Your instructions =>
Gather every line of the listing below that contains the string "agent". Case counts, so a line matches only if the letters have the same capitalization.

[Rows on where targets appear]
★ ★ ★ ★ ★

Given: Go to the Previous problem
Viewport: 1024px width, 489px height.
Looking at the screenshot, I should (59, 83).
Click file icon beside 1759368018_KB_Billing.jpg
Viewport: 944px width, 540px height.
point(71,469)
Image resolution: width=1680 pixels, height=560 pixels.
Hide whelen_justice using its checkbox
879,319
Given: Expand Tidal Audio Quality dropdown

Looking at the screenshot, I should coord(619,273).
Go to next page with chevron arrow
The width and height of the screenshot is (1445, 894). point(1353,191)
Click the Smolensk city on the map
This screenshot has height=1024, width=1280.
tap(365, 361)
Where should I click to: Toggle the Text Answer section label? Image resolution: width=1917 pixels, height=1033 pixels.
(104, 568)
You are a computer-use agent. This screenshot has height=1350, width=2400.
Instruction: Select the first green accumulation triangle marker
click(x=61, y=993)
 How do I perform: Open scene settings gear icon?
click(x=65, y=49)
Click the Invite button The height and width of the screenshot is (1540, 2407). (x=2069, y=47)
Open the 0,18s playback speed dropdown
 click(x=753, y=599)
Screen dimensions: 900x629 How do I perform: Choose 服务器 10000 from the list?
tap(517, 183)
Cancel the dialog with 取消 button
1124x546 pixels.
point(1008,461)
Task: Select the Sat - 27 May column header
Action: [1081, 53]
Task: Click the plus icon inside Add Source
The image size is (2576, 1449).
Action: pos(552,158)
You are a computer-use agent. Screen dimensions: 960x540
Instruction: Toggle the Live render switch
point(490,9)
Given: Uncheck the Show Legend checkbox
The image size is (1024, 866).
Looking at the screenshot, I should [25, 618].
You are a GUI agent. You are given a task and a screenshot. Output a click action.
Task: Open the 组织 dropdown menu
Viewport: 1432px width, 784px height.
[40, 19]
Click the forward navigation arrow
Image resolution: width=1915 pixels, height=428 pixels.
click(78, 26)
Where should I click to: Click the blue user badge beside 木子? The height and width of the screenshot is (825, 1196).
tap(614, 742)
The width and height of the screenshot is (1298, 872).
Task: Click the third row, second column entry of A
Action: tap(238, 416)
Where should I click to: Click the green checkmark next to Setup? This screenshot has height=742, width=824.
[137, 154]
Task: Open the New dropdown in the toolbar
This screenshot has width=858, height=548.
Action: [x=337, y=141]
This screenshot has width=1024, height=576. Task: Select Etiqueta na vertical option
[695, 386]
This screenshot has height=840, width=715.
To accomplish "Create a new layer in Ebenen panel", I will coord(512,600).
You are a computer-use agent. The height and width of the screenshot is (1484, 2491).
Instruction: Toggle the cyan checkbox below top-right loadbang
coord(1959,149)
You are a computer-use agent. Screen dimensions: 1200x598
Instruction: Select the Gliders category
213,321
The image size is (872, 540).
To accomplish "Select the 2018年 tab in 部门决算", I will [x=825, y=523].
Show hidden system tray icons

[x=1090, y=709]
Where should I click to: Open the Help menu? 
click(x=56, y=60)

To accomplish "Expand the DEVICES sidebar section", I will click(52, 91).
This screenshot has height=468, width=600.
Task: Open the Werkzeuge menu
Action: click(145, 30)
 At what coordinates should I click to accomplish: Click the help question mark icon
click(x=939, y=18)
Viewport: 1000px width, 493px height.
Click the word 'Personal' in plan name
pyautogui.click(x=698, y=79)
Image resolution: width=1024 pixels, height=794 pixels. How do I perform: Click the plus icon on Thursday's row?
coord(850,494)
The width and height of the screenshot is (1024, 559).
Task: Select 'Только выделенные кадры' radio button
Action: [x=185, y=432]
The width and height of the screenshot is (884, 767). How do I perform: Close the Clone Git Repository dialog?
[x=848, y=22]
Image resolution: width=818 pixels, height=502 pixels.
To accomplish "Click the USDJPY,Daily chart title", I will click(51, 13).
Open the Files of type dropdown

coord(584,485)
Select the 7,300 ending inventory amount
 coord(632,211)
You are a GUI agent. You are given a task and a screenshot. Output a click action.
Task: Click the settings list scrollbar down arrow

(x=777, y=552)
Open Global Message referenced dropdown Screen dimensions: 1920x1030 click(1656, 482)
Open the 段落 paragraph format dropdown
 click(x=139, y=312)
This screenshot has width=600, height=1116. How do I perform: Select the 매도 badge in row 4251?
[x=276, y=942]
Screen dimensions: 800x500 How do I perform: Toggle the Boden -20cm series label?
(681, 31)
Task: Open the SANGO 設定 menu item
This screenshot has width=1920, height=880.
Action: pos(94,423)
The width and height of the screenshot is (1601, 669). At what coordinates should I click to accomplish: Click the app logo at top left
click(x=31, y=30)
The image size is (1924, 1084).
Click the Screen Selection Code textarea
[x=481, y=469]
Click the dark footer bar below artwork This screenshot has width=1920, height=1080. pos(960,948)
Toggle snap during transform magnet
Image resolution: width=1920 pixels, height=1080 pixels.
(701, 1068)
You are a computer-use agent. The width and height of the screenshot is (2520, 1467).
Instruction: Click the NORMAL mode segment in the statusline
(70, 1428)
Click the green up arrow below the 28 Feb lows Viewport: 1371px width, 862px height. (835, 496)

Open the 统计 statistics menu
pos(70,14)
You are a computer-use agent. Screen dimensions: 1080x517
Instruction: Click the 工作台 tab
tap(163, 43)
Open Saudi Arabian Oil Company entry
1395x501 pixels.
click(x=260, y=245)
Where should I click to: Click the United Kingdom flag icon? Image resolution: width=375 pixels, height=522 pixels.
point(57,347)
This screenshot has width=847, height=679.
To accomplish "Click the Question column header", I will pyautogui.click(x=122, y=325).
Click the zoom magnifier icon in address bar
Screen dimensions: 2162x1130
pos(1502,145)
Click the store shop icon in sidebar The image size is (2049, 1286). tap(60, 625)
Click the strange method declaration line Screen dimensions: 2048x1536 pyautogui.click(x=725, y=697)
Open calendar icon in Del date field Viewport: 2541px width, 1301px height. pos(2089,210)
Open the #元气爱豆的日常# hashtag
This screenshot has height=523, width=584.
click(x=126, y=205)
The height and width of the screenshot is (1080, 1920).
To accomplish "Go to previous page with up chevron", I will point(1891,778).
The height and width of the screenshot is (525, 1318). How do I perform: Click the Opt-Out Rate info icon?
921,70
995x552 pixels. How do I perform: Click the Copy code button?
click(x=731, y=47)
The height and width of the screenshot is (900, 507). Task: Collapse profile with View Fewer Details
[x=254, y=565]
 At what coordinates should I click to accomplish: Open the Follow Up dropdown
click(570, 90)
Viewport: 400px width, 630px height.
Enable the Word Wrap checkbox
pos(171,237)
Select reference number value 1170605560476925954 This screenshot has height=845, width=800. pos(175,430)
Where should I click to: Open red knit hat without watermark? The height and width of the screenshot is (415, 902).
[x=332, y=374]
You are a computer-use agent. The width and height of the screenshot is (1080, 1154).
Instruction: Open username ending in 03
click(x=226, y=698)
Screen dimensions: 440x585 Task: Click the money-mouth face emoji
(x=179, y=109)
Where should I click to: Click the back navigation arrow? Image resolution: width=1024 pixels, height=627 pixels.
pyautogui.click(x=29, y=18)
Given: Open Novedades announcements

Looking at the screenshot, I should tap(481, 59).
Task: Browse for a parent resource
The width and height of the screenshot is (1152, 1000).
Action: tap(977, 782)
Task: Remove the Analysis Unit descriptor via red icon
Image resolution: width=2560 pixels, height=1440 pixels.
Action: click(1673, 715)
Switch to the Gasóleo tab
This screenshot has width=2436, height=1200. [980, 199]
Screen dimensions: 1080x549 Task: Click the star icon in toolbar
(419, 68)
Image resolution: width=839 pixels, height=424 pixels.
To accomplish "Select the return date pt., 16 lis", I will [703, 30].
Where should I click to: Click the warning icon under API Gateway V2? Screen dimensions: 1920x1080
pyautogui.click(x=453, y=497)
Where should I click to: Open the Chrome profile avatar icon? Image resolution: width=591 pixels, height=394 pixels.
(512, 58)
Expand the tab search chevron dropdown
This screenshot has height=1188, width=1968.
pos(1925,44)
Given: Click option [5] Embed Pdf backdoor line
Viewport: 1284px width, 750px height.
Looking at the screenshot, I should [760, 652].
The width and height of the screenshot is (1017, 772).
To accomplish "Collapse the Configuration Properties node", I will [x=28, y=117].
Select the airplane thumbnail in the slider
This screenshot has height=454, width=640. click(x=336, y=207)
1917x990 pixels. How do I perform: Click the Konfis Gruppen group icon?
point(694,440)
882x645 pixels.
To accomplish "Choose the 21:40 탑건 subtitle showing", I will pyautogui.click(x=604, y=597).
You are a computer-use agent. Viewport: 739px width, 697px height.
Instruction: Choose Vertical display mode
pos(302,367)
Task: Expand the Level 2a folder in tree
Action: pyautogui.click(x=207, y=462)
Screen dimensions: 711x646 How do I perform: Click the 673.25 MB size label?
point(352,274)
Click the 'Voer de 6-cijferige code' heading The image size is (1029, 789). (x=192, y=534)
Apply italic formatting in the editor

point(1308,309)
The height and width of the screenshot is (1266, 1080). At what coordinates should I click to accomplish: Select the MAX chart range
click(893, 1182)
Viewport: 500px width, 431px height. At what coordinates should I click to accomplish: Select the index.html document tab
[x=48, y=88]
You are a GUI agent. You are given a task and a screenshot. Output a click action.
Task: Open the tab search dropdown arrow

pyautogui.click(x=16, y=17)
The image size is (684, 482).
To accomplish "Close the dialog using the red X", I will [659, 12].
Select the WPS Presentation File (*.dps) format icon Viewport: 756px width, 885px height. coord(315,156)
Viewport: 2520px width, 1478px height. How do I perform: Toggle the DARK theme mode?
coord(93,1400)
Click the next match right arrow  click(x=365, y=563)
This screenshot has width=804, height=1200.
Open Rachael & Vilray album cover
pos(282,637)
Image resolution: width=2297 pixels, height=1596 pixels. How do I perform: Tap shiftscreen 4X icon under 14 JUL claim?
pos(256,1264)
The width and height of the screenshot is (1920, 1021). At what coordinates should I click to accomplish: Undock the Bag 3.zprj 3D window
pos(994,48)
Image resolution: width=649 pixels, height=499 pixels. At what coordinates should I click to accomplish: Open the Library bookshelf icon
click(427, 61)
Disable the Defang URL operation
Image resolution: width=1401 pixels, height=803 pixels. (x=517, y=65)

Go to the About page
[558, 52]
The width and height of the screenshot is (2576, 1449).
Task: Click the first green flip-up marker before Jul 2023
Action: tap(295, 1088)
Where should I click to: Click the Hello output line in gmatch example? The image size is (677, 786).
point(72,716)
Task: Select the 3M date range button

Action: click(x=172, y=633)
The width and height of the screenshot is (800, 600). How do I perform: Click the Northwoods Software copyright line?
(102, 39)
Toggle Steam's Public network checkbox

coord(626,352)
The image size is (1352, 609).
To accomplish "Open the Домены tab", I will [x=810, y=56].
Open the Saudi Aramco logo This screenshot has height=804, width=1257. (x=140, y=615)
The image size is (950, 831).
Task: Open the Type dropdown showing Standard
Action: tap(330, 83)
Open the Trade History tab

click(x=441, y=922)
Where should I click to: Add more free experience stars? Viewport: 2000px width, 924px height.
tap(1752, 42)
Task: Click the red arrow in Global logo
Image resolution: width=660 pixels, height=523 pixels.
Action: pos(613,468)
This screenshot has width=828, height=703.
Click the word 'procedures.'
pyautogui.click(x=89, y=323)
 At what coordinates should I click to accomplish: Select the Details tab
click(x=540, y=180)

★ ★ ★ ★ ★

Solution for this exercise =>
You are a computer-use agent. This screenshot has height=1350, width=2400.
You are a computer-use agent. Screen dimensions: 960x540
You are a GUI agent. You are given a task and a screenshot. Output a click action.
You are a computer-use agent. The height and width of the screenshot is (1484, 2491).
You are a computer-use agent. Screen dimensions: 1200x598
You are a GUI agent. You are given a task and a screenshot. Output a click action.
You are a computer-use agent. The width and height of the screenshot is (2520, 1467).
You are a computer-use agent. Screen dimensions: 1080x517
You are a computer-use agent. The width and height of the screenshot is (1080, 1154).
You are a computer-use agent. Viewport: 739px width, 697px height.
You are a GUI agent. You are given a task and a screenshot. Output a click action.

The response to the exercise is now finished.